## Provided records
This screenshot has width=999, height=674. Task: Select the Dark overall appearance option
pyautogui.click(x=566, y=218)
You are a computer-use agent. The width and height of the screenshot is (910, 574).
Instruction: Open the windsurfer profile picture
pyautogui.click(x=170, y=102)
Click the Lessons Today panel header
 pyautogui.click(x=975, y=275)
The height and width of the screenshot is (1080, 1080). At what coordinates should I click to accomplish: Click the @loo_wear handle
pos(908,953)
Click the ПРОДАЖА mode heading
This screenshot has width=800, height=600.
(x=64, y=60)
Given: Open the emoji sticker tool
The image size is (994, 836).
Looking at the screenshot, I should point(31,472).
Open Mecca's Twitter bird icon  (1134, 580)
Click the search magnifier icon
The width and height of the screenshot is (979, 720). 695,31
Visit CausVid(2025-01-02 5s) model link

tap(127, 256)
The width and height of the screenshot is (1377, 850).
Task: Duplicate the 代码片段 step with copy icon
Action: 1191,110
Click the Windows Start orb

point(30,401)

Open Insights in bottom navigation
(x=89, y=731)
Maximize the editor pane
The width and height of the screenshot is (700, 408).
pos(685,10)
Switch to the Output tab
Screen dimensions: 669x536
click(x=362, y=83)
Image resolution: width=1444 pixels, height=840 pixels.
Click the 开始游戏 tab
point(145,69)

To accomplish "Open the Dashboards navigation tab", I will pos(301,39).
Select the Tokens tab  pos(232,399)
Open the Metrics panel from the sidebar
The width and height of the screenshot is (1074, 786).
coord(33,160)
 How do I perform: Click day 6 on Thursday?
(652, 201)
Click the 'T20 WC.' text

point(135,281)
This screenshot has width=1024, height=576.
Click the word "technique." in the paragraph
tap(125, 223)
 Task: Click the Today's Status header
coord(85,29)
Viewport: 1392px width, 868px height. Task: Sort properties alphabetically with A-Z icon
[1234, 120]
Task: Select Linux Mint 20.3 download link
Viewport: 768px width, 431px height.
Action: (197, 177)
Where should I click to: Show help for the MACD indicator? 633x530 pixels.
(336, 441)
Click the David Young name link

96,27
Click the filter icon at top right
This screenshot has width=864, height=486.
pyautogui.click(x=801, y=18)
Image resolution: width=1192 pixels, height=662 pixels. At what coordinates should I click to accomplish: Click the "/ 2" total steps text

## Instructions to follow
Quote exactly the first line of the entries and every line after it, stopping with the line that contains "You are a computer-use".

## Written answer
This screenshot has width=999, height=674. Task: Select the Dark overall appearance option
pyautogui.click(x=566, y=218)
You are a computer-use agent. The width and height of the screenshot is (910, 574).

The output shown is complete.